I remember this one. The fruit body was larger than my previous rooseveltensis observations. I thought this would pan out as this species.

Good nrLSU sequence derived.
By: R. E. Tulloss (ret)
2017-07-10 08:23:46 CDT (-0400)

Thanks again for the material and your continued support.

Very best,

Rod

The robust persistent volva…
By: Dave W (Dave W)
2017-05-23 21:35:44 CDT (-0400)

is different than the A. rooseveltensis that I find on my lawn. But other than this one trait, this mushroom and its habitat are very similar to rooseveltensis.

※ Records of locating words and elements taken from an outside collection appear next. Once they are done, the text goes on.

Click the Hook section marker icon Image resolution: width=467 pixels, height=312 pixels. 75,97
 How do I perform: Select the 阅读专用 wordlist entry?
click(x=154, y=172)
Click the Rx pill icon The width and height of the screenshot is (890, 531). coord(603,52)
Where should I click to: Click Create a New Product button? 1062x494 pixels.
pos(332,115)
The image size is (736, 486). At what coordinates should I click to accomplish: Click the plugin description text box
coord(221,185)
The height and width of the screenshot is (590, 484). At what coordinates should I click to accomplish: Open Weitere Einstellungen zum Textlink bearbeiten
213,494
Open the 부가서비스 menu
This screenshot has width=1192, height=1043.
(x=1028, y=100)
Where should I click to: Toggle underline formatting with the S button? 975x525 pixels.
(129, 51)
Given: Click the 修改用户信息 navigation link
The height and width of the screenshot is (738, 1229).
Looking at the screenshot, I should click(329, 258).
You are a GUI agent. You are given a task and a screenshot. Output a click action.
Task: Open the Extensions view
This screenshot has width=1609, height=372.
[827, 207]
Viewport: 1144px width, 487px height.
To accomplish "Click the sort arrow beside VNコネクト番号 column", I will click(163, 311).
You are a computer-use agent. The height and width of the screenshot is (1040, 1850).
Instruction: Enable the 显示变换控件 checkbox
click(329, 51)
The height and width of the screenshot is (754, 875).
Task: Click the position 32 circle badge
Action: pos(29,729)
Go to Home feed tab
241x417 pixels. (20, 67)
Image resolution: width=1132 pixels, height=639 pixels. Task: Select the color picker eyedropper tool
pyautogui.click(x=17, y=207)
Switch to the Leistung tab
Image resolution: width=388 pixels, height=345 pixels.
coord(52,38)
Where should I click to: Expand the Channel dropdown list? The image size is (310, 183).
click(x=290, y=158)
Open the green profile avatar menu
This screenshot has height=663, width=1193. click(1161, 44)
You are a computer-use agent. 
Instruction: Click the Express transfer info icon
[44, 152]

Herbarium Rooseveltensis Amanitarum (R. E. Tulloss) has received specimen.
By: mcmacher
2017-03-16 14:58:39 CDT (-0400)

We have received the dried specimen and it is being accessioned for Rod’s herbarium. Thank you very much.

Yup, most of the spores I observed…
By: Dave W (Dave W)
2016-07-26 00:55:55 CDT (-0400)

were with Q~1.3. Habitat similar to the “old species 17” I find in my yard every summer. The fruit bodies in this observation (and the other from the same habitat) were quite large.

Q of about 1.3.
By: R. E. Tulloss (ret)
2016-07-26 00:48:43 CDT (-0400)

That is in the range of the broadly ellipsoid average spores of “old 17.” Is it one species or more than one? I still don’t know.